Fig. 18 shows the effect of the biaxial strain (εbia) on the light absorption coefficient of 1T-SiSe2. In general, the biaxial

strain (εbia) causes the increase of light absorption coefficient of the x and y directions. The light absorption coefficient

decreases with decreasing the strain. It is easy to see that the 1T-SiSe2 exhibits the strong light absorption in the

ultraviolet region, since the dielectric function is mainly distributed in this region.

c, For the 1T-SiTe2 structure

Fig. 19 shows the effect of the uniaxial strain along x (εxx) and y directions (εyy) on the light absorption coefficient of

1T-SiTe2. The results show the light absorption in the visible light region of 1T-SiTe2 is more than that of the two

structures 1T-SiS2 and 1T-SiSe2. Under the uniaxial strain along x-direction (εxx), the light absorption coefficient in

the y direction increases, whilst it decreases under the uniaxial strain along y-direction (εyy). Similarly to the absorption

coefficient in the x-direction, the light absorption coefficient is improved under the strain εyy but decreased under the

tensile strain along x-direction (εxx). Unlike the two absorption coefficients in the x and y directions, the absorption

coefficient in the z-direction almost unchanges under the strain.

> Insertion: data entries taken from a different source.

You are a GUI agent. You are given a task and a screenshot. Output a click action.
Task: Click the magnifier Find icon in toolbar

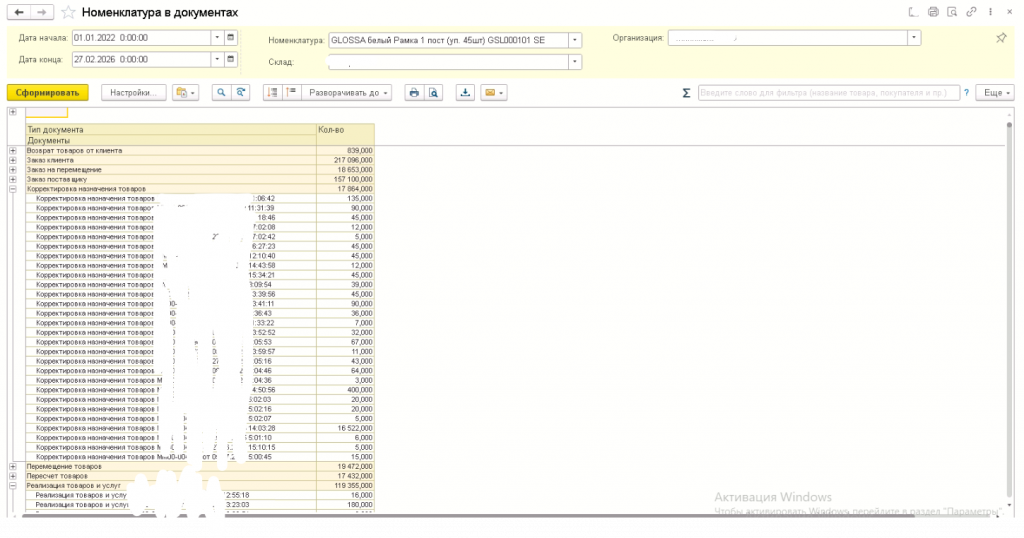[x=220, y=92]
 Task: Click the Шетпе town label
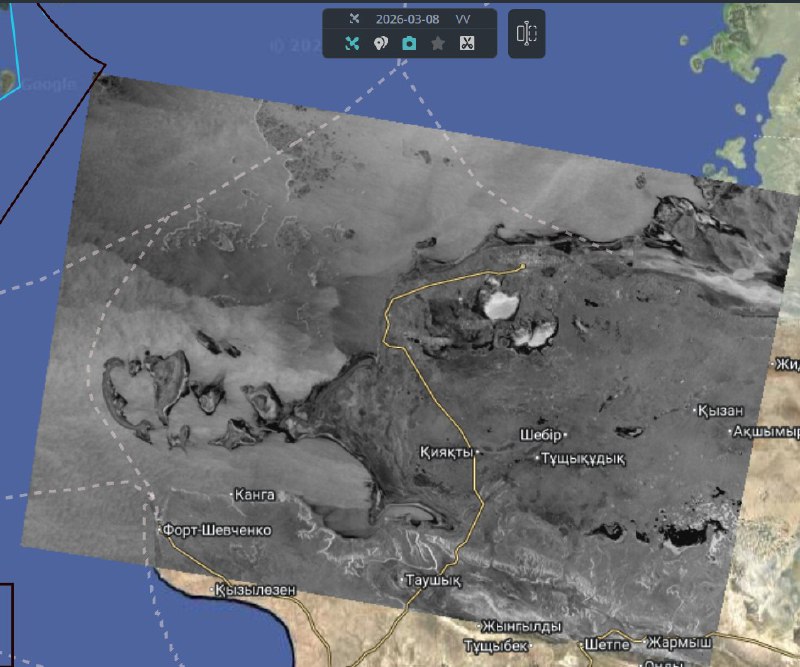[x=609, y=643]

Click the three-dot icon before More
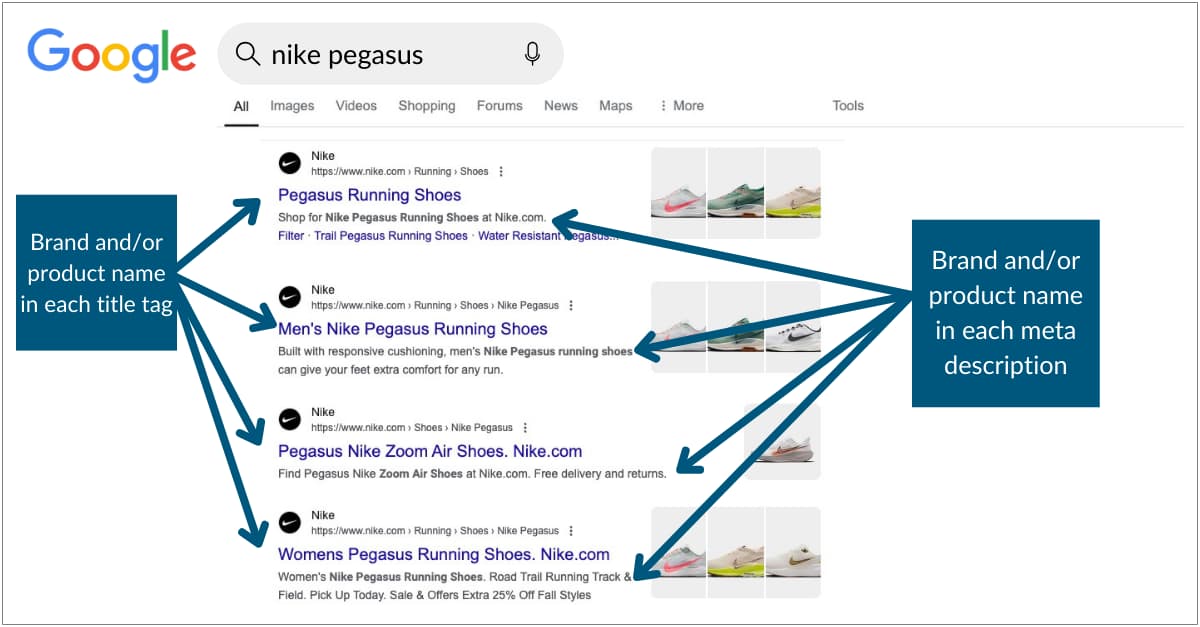point(665,105)
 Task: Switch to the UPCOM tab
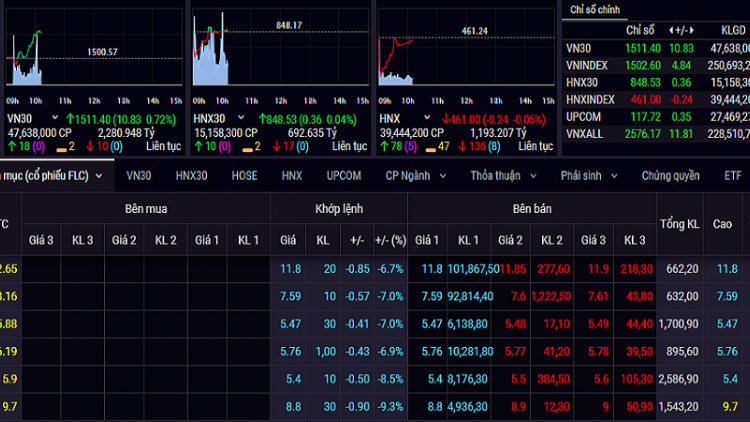(x=343, y=176)
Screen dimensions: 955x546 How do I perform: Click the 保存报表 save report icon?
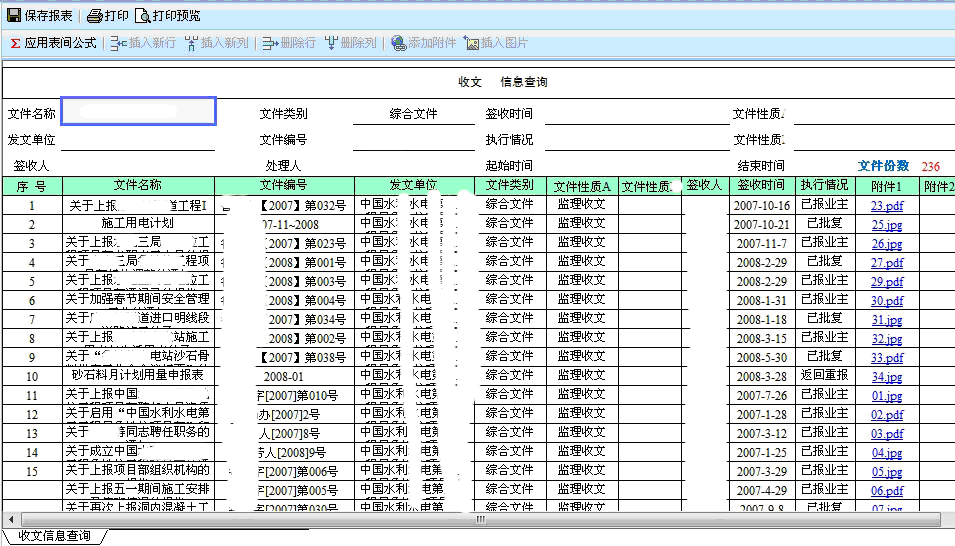point(15,16)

The effect of the biaxial strain (εbia) on the light absorption coefficient of 1T-SiTe2 is shown in Fig. 20. The results

depict the light absorption coefficient in the x and y directions increases in the range from 4 eV to 6 eV, and then

decreasing. Besides, the light absorption coefficient of the z-direction is significantly improved in the visible light

region. The results all show that the 1T-SiTe2 exhibits strong light absorption in the visible light region, and can be

improved by the mechanical strain.

4. Conclusions

In this paper, we present predictions of the mechanical, electronic, and optical properties of monolayer 1T-SiX 2 using

DFT. The results obtained show that the intricate relationship between external mechanical strain and the

optoelectronic behavior of materials. This mechanism is crucial for modulating the electronic and optical properties

of 1T-SiX2 in practical applications. Furthermore, we have achieved some interesting findings. The 1T-SiX2 structures

exhibit considerable strain tolerance and flexible mechanical properties. Under mechanical strain, the band gap of 1T-

SiSe2 shows a significant decrease of approximately 81%, indicating its sensitivity to external mechanical strain, while

1T-SiTe2 retains metallic properties. We also observed that the maximum light absorption coefficient occurs in the

UV region, with α(ω) ~80 (×105 cm-1). Absorption coefficient ability is enhanced and clarified with increasing strain.
Overall, due to their unique mechanical, electronic, and optical properties, these 2D materials hold promising

applications in the field of semiconducting nanodevices and optical devices.